Como outro assunto a ser tratado neste breve texto, complementando os dois preceitos que lhe antecedem, preconiza o art. 391 da atual codificação material que “pelo inadimplemento das obrigações respondem todos os bens do devedor”, o que consagra o princípio da imputação civil dos danos, para os casos de responsabilidade civil contratual, ou o princípio da responsabilidade patrimonial do devedor.
Como pode ser encontrado em qualquer obra de Direito das Obrigações ou responsabilidade civil, o dispositivo apresenta uma falha técnica, eis que não são todos os bens do devedor que respondem. Isso porque, como é notório, existem bens que são impenhoráveis, como aqueles que constam do Estatuto Processual em vigor (art. 833) e o bem de família (arts. 1.711 a 1.722 do CC/02 e lei 8.009/90).

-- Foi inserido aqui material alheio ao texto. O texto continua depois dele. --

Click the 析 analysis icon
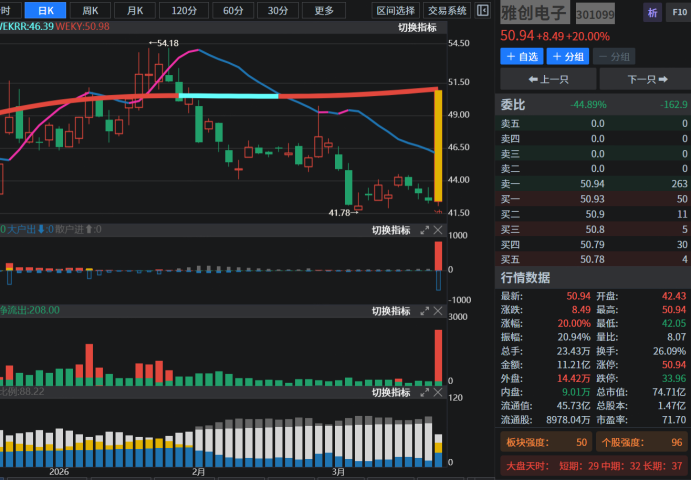This screenshot has width=691, height=481. [652, 13]
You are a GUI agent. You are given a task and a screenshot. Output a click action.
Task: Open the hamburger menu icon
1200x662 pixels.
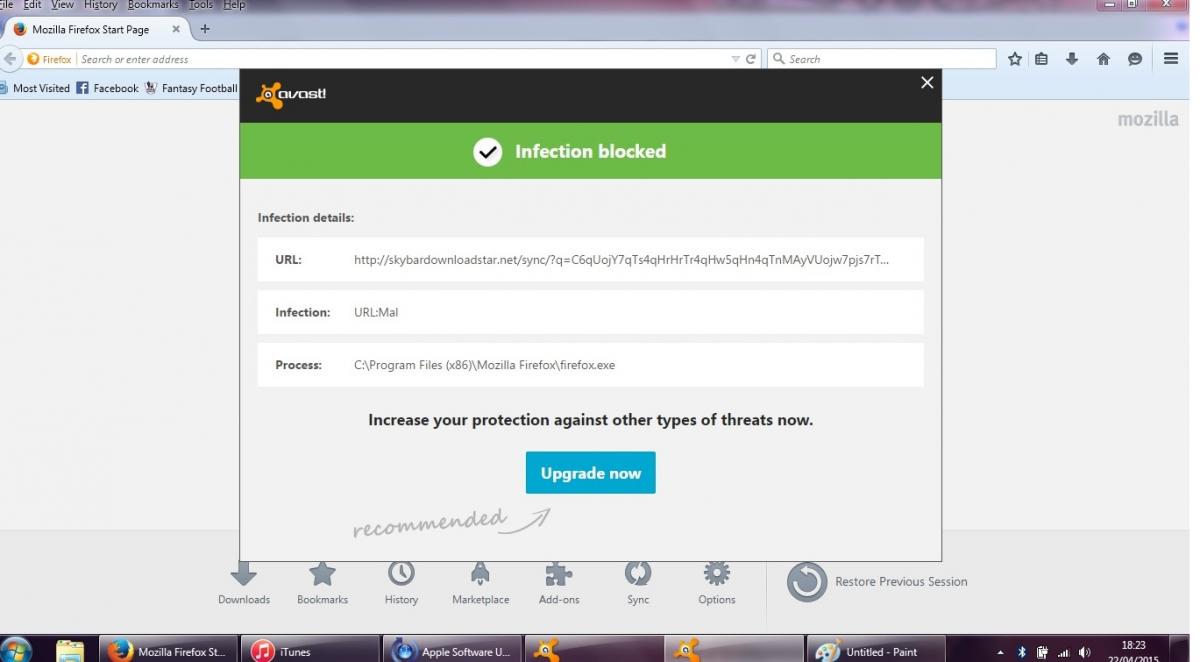click(1171, 59)
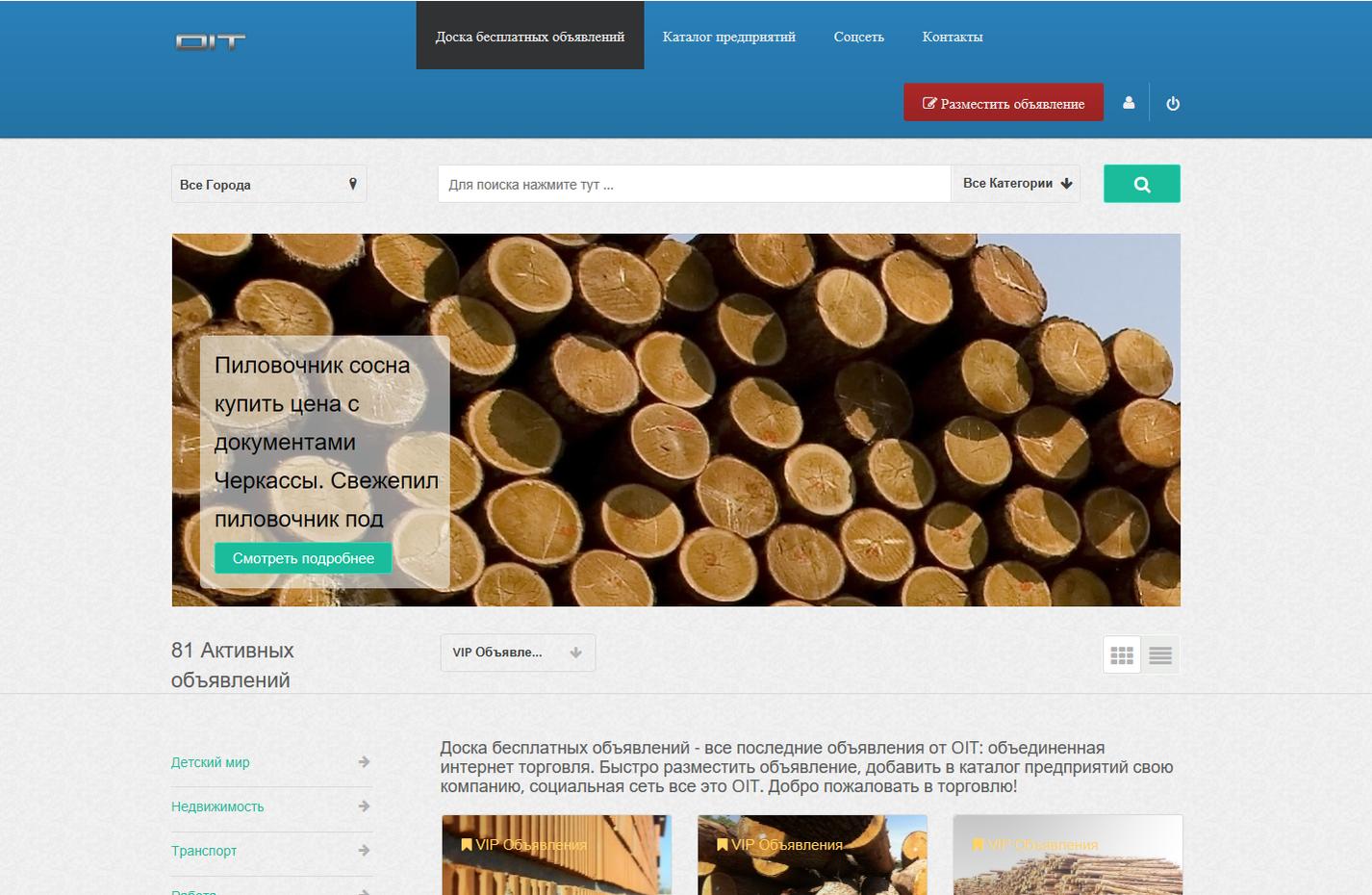Open the VIP Объявления sort dropdown
This screenshot has width=1372, height=895.
click(518, 652)
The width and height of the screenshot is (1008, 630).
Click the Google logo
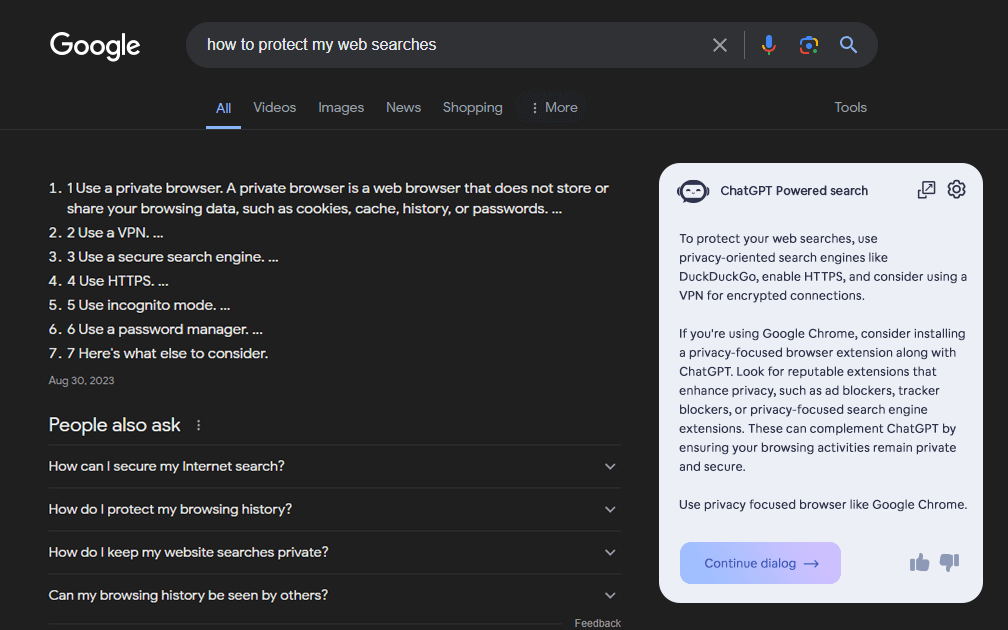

A melhor redação para a compreensão dessa norma civil, e da consequente responsabilidade patrimonial do devedor, portanto, é a do art. 789 do CPC/15, reprodução do art. 591 do CPC/73: “O devedor responde com todos os seus bens presentes e futuros para o cumprimento de suas obrigações, salvo as restrições estabelecidas em lei”.
Por isso, a comissão de Juristas incumbida da Reforma do CC sugere a seguinte redação para o preceito: “Art. 391. Pelo inadimplemento das obrigações, respondem todos os bens do devedor, suscetíveis de penhora”. Sana-se, portanto, mais um problema técnico e redacional da atual lei geral privada.
Ideia geral de patrimônio mínimo ou mínimo existencial para o Direito Civil brasileiro
Como último tema a ser aqui abordado, por proposição de cunho humanista formulada pela relatora-geral, professora Rosa Maria de Andrade Nery, almeja-se a inclusão de um novo art. 391-A no CC, a tratar de uma ideia geral de patrimônio mínimo ou mínimo existencial para o Direito Civil brasileiro. A tese do patrimônio mínimo visa assegurar à pessoa um mínimo de direitos patrimoniais, para que viva com dignidade.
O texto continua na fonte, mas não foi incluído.